【稽古理念】

虚空塾の稽古は武芸を「武道する」ところにあります。「武道」するとは単に武術・武芸を通して汗を流すのみでなく武芸を通して哲学する、術理を得るために考え抜くということです。例えば禅僧は座禅を組んで悟りを得ようとしますが、虚空塾の「武道する」とは身体を動かしながらの座禅、つまり「動く禅」とも云えるでしょう。動く禅、その様に表現すると小難しくなり「武道する」ことが大袈裟に聞こえるかもしれませんが、日本の伝統武芸の世界や歴史においては当たり前のように実践されて来たことなのです。


大東流にも虚空塾で稽古している他の日本武芸にも我々現代に生きる人間からは想像も出来ないような身体操作、技や術が詰まっています。それは先生から口で言われてすぐ出来る様なものばかりではありません。それを再現して自分で出来るようになるには、単に頭で考えるだけでなく自らの身体で考え身体と対話する必要があります。古の武芸の達人たちもそうやって工夫や苦心を重ね己の武芸を極めて来たのです。


何だか「武道する」とは面倒な感じだと思われたかもしれませんが、寧ろ我々現代人、特に現代日本人にとってはこれほど面白いことも無いのではないかと思うのです。今やインターネットが発達し多量の情報がすぐ手に入りますが玉石混交であり何が本当か、何が自身に有用な情報か判別し辛い時代です。しかし、そういう頭で判別出来ない多量の情報でなく身体で苦心して手に入れることの出来る、体格の大小、筋力の強弱を超えた技や術、つまり身体で習得した確かな情報は、最高に面白く、いやそれ以上に感動すら覚えることが出来るのです。

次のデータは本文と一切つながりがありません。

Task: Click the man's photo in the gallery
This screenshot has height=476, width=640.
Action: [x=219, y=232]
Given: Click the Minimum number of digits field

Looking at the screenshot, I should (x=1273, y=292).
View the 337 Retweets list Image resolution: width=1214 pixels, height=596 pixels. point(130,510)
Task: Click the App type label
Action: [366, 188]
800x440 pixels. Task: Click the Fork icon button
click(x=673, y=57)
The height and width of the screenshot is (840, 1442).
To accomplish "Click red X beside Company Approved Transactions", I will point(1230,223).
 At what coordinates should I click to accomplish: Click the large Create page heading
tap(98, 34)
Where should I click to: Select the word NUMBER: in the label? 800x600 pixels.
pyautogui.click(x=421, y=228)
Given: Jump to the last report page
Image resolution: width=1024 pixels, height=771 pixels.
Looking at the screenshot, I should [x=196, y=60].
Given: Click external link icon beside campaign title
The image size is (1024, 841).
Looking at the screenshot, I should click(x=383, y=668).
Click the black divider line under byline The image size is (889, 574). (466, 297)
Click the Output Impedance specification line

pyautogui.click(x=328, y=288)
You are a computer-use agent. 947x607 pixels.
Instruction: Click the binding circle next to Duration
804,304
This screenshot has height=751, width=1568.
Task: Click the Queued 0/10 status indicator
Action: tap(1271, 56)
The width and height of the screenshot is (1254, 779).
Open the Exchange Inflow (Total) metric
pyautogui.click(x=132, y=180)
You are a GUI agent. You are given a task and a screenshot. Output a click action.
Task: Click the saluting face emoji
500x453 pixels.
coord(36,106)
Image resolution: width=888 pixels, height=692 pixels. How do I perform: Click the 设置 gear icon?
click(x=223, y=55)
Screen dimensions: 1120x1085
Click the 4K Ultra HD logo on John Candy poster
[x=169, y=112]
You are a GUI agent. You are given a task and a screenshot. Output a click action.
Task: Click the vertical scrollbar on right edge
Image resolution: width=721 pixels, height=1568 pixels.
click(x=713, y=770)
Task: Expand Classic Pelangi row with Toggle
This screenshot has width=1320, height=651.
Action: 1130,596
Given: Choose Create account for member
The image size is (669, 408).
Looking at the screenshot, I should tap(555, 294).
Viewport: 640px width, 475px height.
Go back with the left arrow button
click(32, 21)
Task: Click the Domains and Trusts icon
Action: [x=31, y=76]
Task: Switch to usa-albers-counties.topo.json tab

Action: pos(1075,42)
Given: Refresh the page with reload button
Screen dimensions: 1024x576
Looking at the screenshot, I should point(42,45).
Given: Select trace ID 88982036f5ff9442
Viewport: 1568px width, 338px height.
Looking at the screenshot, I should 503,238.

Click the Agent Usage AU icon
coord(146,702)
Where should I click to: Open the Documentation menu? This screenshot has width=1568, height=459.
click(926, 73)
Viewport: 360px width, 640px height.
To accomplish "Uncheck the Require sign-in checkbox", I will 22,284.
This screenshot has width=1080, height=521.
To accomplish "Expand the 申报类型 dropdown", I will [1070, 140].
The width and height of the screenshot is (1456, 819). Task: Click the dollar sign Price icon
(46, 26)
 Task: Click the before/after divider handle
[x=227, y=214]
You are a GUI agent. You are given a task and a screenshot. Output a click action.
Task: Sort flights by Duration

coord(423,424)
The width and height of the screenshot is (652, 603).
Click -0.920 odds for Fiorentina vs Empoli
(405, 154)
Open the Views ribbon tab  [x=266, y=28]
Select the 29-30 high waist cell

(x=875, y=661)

虚空塾ではとことんまで「武道する」稽古を行っています。この様な稽古内容なので、子供には分り難く退屈に感ぜられるのではという考えもあり、入門は18歳以上としている面もあります。ただ、今までの人生で見るべきものは見て来た、経験できる大概の事はして来た、もう驚くこともそうそう無いだろうと思い込んでいる大の大人にとって虚空塾の稽古内容は斬新で興味深いと思われます。